EXERCISE GOAL →
Each line in the data holding "accomplish" should be listed.

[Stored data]
►

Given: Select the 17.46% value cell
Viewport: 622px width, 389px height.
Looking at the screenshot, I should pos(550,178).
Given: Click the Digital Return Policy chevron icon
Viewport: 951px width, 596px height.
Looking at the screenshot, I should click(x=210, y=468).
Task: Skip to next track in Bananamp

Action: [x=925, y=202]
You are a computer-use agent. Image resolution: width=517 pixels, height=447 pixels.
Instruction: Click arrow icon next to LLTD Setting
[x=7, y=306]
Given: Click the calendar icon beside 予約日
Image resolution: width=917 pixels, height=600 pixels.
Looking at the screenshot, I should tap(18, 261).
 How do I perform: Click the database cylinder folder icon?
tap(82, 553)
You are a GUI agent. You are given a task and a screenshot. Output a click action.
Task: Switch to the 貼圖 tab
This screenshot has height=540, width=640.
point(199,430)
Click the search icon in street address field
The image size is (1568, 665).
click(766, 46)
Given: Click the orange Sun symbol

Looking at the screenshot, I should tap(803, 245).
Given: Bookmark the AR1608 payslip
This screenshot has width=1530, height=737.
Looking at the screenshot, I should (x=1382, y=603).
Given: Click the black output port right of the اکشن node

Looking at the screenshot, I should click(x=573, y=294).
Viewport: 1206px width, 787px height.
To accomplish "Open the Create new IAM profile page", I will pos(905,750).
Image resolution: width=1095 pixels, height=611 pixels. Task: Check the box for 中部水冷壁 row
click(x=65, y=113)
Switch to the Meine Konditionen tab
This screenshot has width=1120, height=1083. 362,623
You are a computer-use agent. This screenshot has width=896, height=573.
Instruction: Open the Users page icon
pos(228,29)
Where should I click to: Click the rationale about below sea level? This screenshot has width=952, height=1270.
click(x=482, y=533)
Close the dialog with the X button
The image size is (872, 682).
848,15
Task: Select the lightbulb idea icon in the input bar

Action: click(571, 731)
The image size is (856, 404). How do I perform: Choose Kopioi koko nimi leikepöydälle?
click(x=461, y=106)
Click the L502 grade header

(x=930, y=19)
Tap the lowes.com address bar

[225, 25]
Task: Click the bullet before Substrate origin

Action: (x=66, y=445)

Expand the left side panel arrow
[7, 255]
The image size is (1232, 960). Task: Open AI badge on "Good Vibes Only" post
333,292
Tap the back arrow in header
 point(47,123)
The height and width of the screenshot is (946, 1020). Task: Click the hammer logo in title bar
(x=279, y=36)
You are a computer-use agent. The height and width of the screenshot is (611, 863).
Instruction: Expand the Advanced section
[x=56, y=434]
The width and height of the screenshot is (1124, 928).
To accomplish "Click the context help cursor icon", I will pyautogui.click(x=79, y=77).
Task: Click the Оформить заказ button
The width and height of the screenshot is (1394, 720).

◄

WORKED SOLUTION →
To accomplish "Open the Create new IAM profile page", I will pos(905,750).
To accomplish "Click the context help cursor icon", I will pyautogui.click(x=79, y=77).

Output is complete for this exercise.